Synopsis (from Amazon):
A beastly prince. An enchanting beauty. Only love can break the spell.
Once upon a time…
The wicked King Thorn forced the enchantress Zuleika to cast a terrible curse. She fled his court to travel the world, helping those who need her magic most. Until a search for her merchant father’s lost ships leads her to an enchanted island, where Prince Vardan, the island’s ruler, is afflicted by the most powerful curse Zuleika has ever encountered. She’s not sure she can reverse the spell, but she’s determined to try. After all, a prince who fights pirates can’t be all bad…no matter how beastly his appearance.
Together, can the enchanting beauty and the beastly prince break the spell?

Review:
I loved this take on Beauty and the Beast. The premise was unique and refreshing. I did have some issues with the heroine’s name, but that didn’t stop me from enjoying the book. I quite liked Zuleika’s growth and humility throughout the novel, as well as Vardan’s, however, instead of speaking and troubleshooting feelings and emotions verbally, Vardan brushes off Zuleika’s issues and essentially says “It’ll be great because I’m great.”

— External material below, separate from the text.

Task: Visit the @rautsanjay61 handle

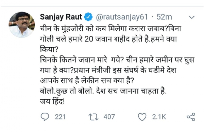Action: click(x=122, y=17)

Unlike most versions of the story, Zuleika knows from the beginning that Vardan is cursed, so instead of being railroaded to liking him and spending time with him by his servants, she understands and wants to help. What irritated me was how long it took Zuleika to realize what had happened to Vardan, considering how intelligent and knowing in magic she is supposed to be by the time she meets him.

Most Amazon reviews seem to have a problem with the sexual mindset of the male protagonist, as well as the sexual parts of the story. I had downloaded this book knowing it was a fairy tale retelling, and that it had been on my list of ones I wanted to eventually read, picking it at random to read from the titles on my kindle. While it is a fairy tale retelling, it likely should be listed under romance first. Though not as carnal as Lidya Foxglove’s Fairy Tale Heat, with only a few instances, there is still a sexual mindset that if one isn’t expecting, might be found irritating.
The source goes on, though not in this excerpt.